OK, everybody from the divine Miss C. to Thomas Keller has suggested trussing poultry for roasting.
Chickenshit, I say.
Sure, nothing is as pretty as a lovely, browned bird with demurely folded legs pressed against the breast meat like a push-up bra. But we are EATING it, right?
Trussing (like Bugs Bunny "dressing" chickens in mini tuxedoes in "Forward March Hare" http://www.jogyjogy.com/watch.php?id=19b8e) is a maddening waste of time and twine. And most of the chefs who recommend it should know better.
Why, Gomez? Why should we ignore the admonishments of the men in white toques?
Glad you asked. What is the biggest problem with roasting whole birds? That's right, dark meat and white meat don't cook evenly. And why? First, the dark meat is denser, with more bone and connective tissue. Second, the leg, especially the thigh, isn't as exposed to the heat as the breast, and no amount of flipping, beer canning, basting, etc. can do anything about it.

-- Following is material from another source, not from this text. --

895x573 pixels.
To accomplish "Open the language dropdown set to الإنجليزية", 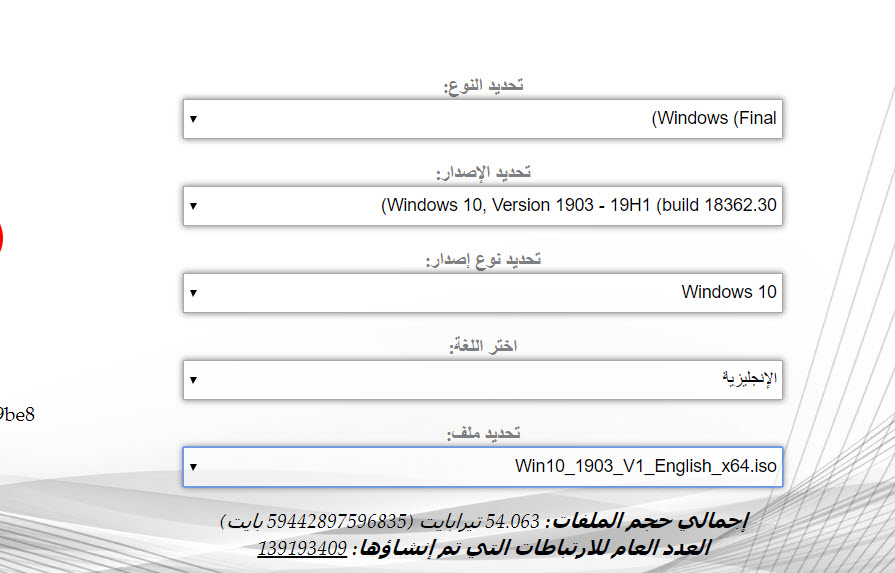I will tap(483, 379).

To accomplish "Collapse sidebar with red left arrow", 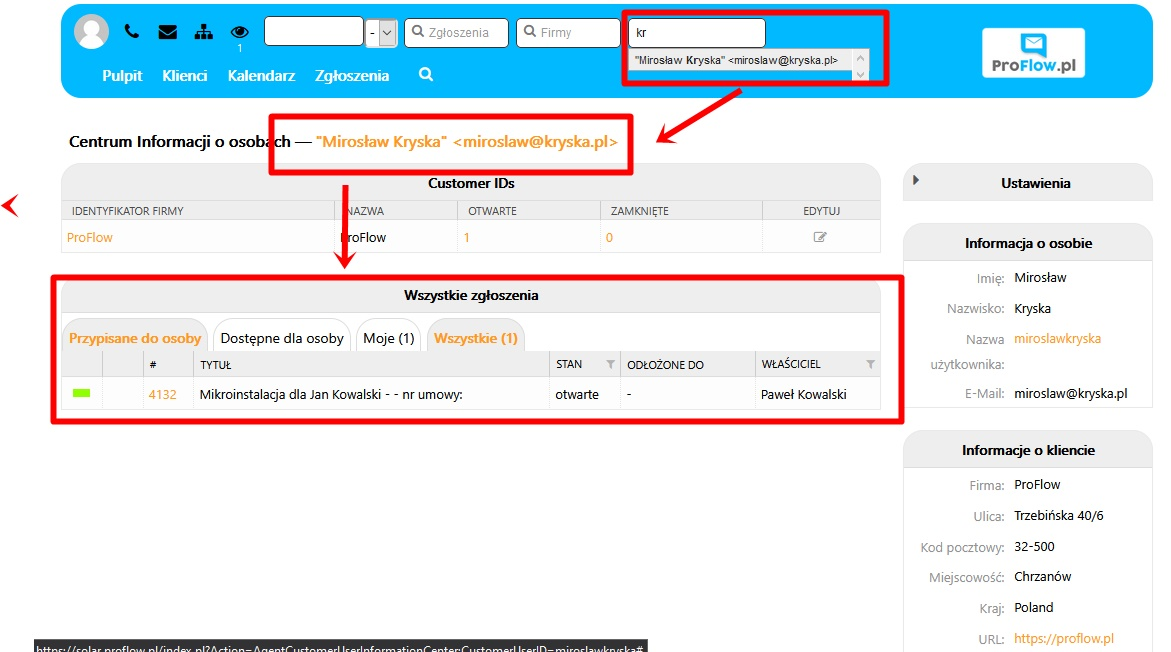I will point(10,205).
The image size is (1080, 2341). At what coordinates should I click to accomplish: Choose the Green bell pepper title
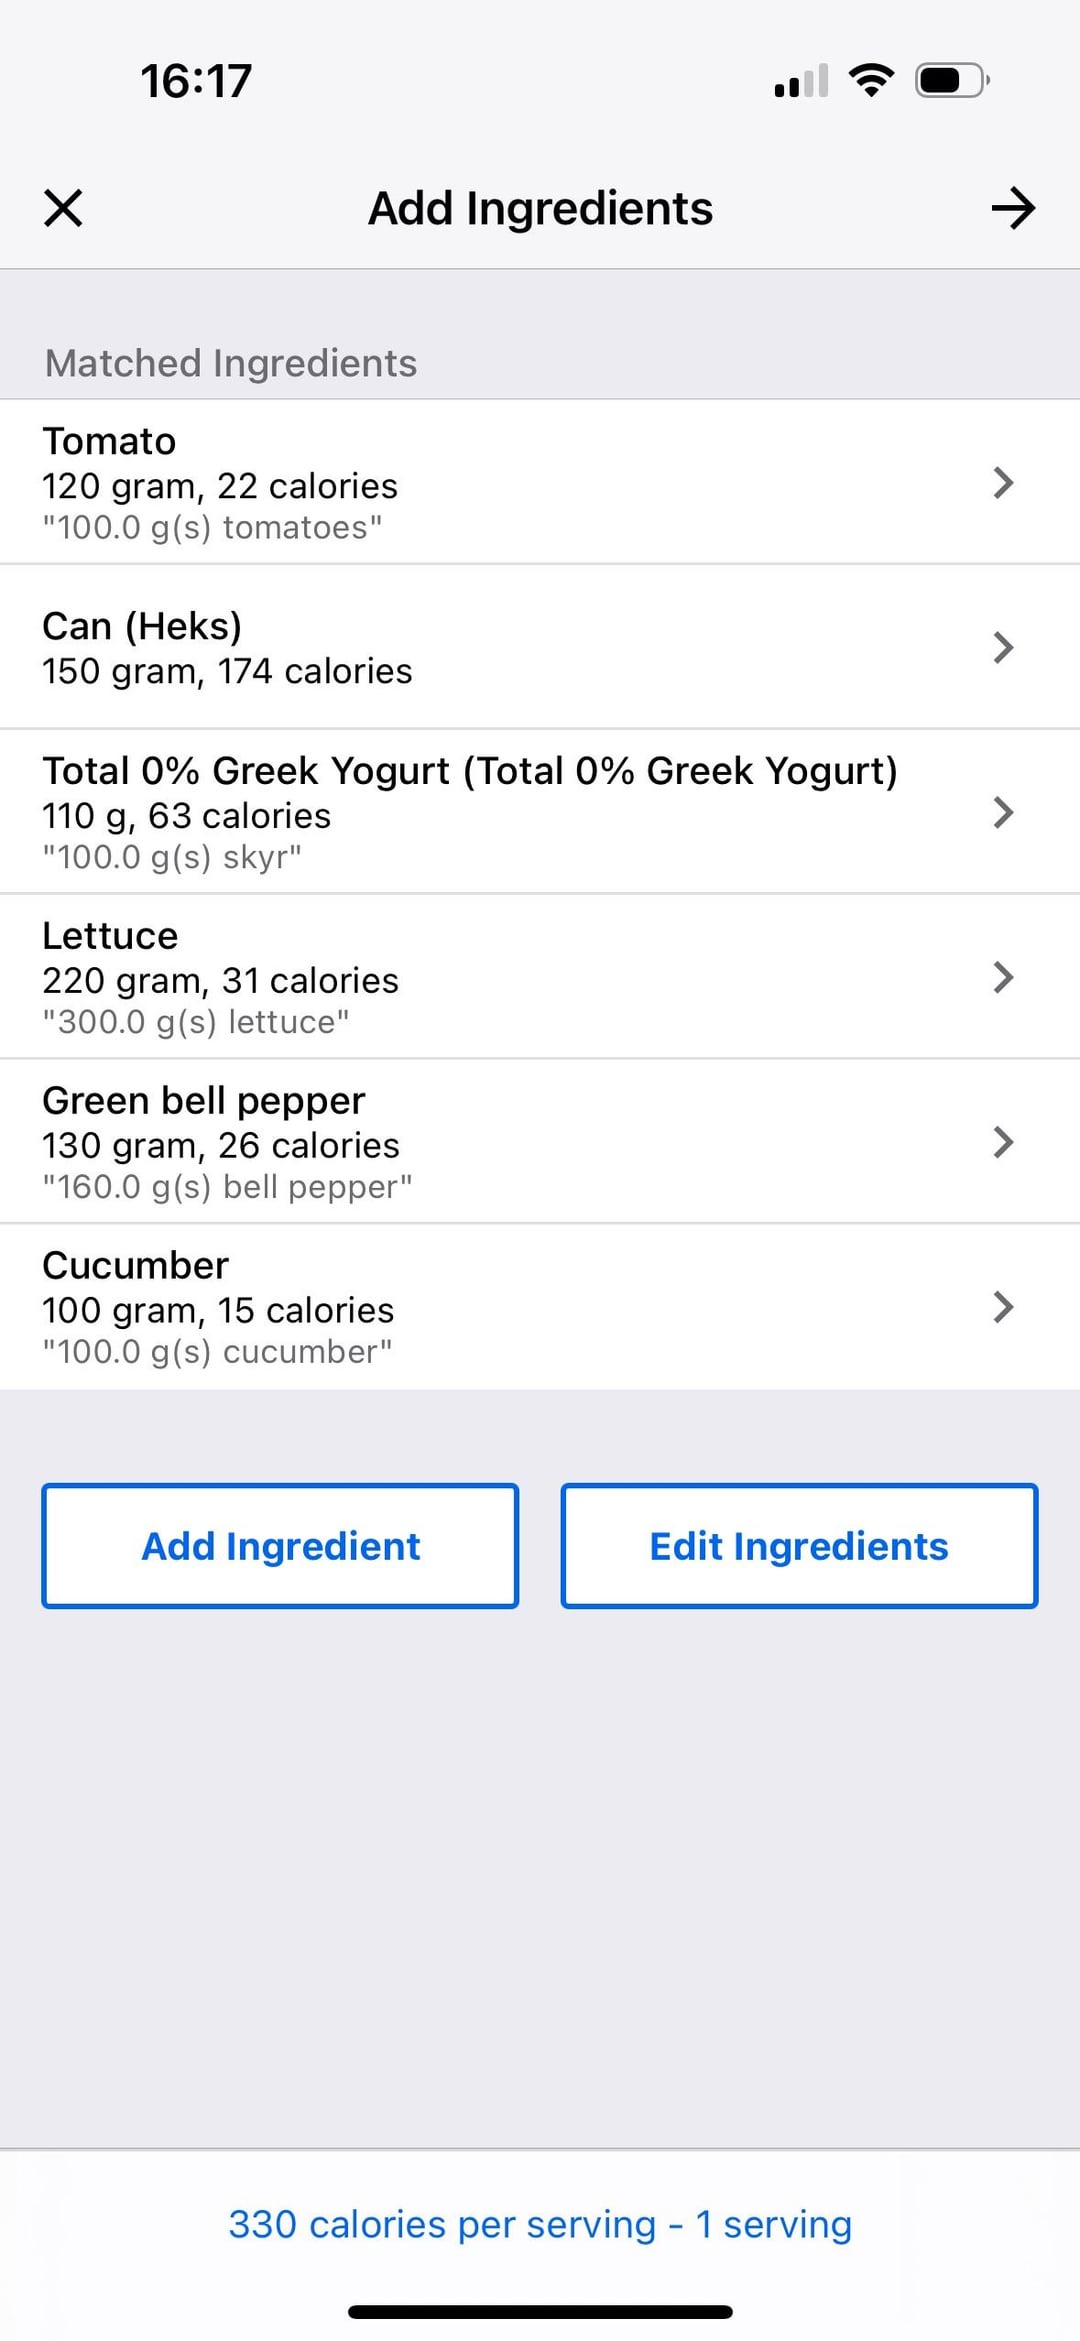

So why dear readers, WHY would you insist on complicating matters by tying the leg meat tight against the body and reducing further the heat that can reach it. Not only will the breast get done well before the meat in the groin (or armpit, or whatever you call it), but the skin in this area will not, CAN NOT get crisp. Instead it will hit the table with the consistency of a recently sponged and shaved geriatric scrotum, and at about the same temperature!
To add dumb to dumber, trussing further closes off the cavity (it goes without saying you haven't fucking stuffed it, right?) preventing heat from reaching this cavernous night club of salmonella.

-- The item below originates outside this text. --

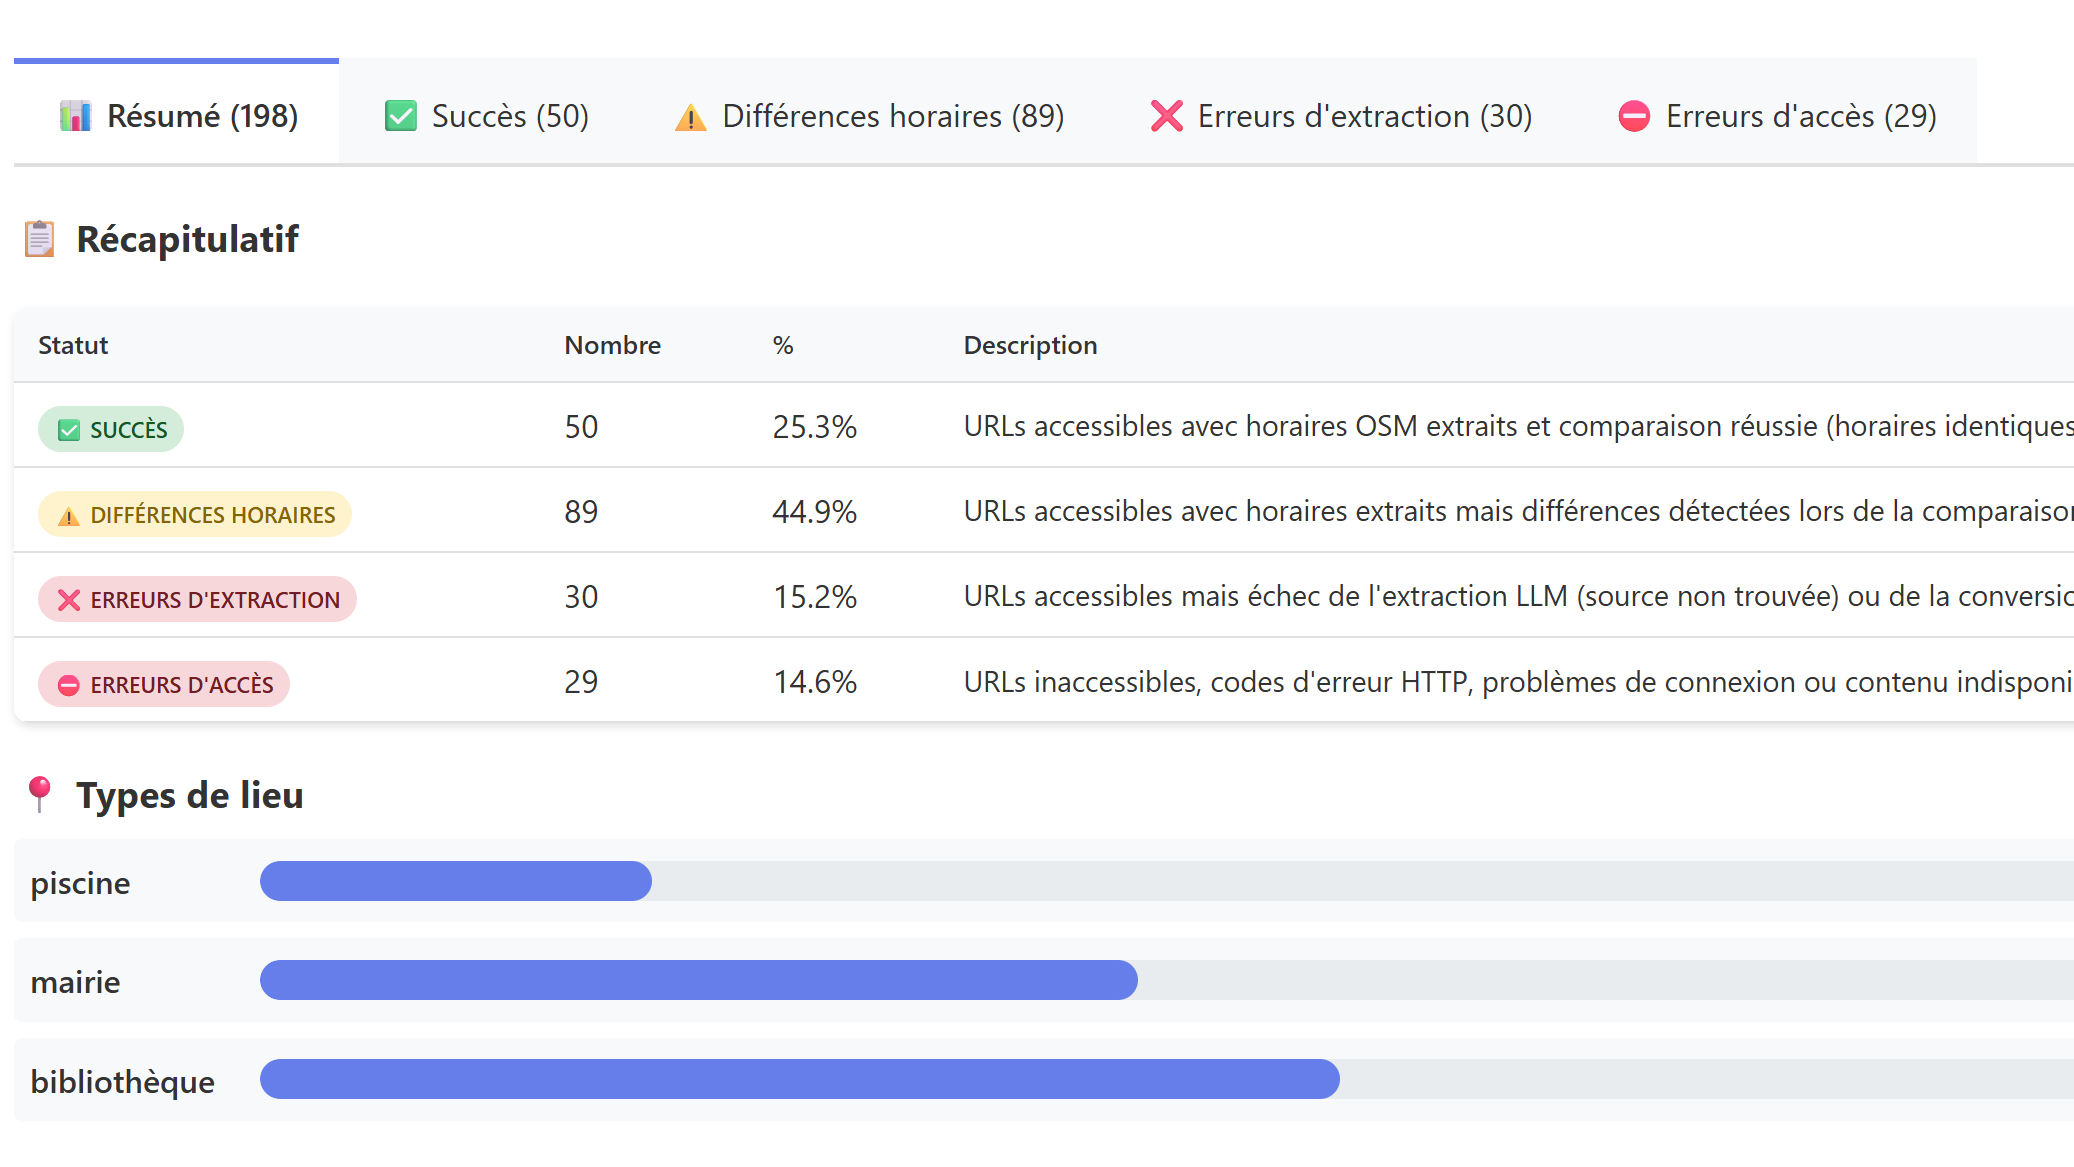The width and height of the screenshot is (2074, 1167).
Task: Click the Nombre column header
Action: [612, 345]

And of course, there's the added ten minutes fumbling around the now thoroughly infected counter: spraying chicken blood into the baby food, covering the scissors with schmaltz, and shooing away the cat who looks up at you with that "dude, precisely what the fuck are you trying to accomplish?" look on its face. Meanwhile, you strive in vain to follow the written instructions (there's never a step-by-Goddamn-step illustration, is there?) on how to truss your bird "quickly and easily, with only one length of string"
One piece of string my ass. Unless you're Alain-friggin'-Ducasse himself, forget it. Ten lengths of twine later, your bird looks like something from a bondage-freak rooster's private jerk-off collection. And just try getting that web of string off the finished bird without burning a fingertip and ripping of half the skin!

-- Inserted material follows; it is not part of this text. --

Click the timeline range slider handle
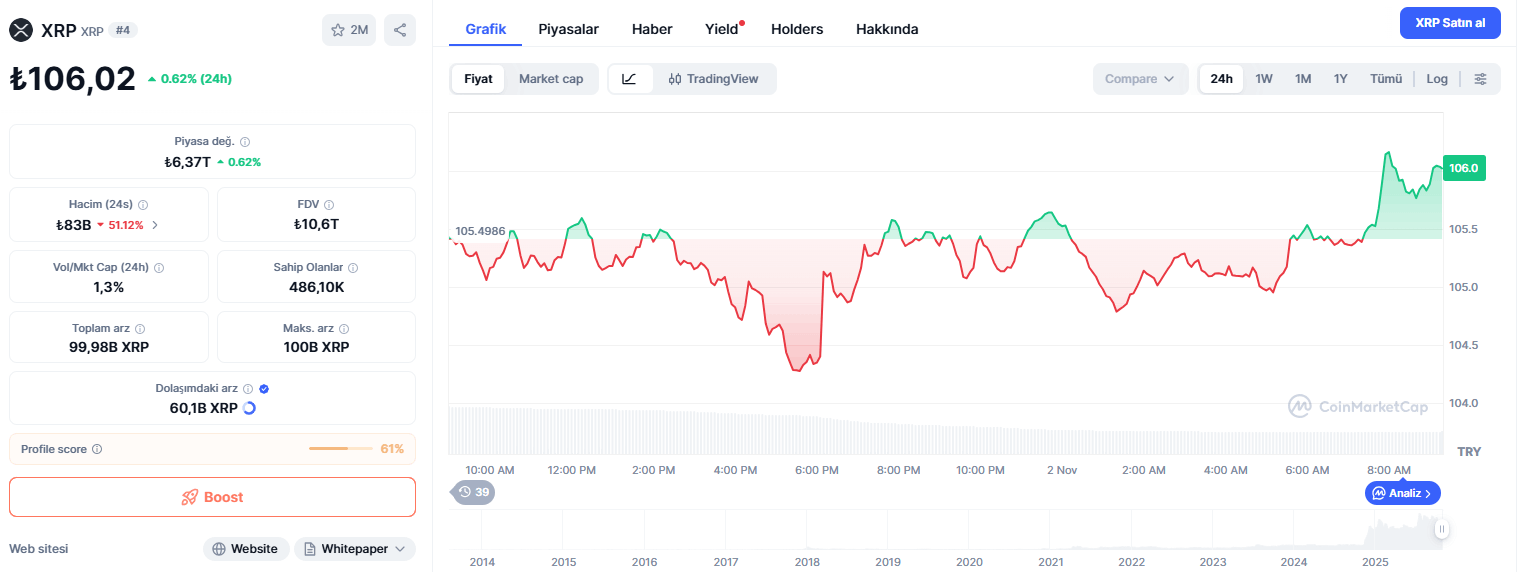pyautogui.click(x=1442, y=529)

My suggestion? PRACTICE dear readers. Times and techniques vary with ovens, birds, etc. But do it without string! Let the legs spread free to brown and crisp and cook through! A well-roasted chicken is the single best way to separate the serious cook from the FoodTV tool bags of this world. Have courage and persist! And when you can consistently pull a nice fryer for two out of the oven with juicy meat and crisp skin you will know you've arrived.
(hint: start the bird in a hot pan on top of the stove back side down, or under the broiler back side up, cuz the backs a mother, too!)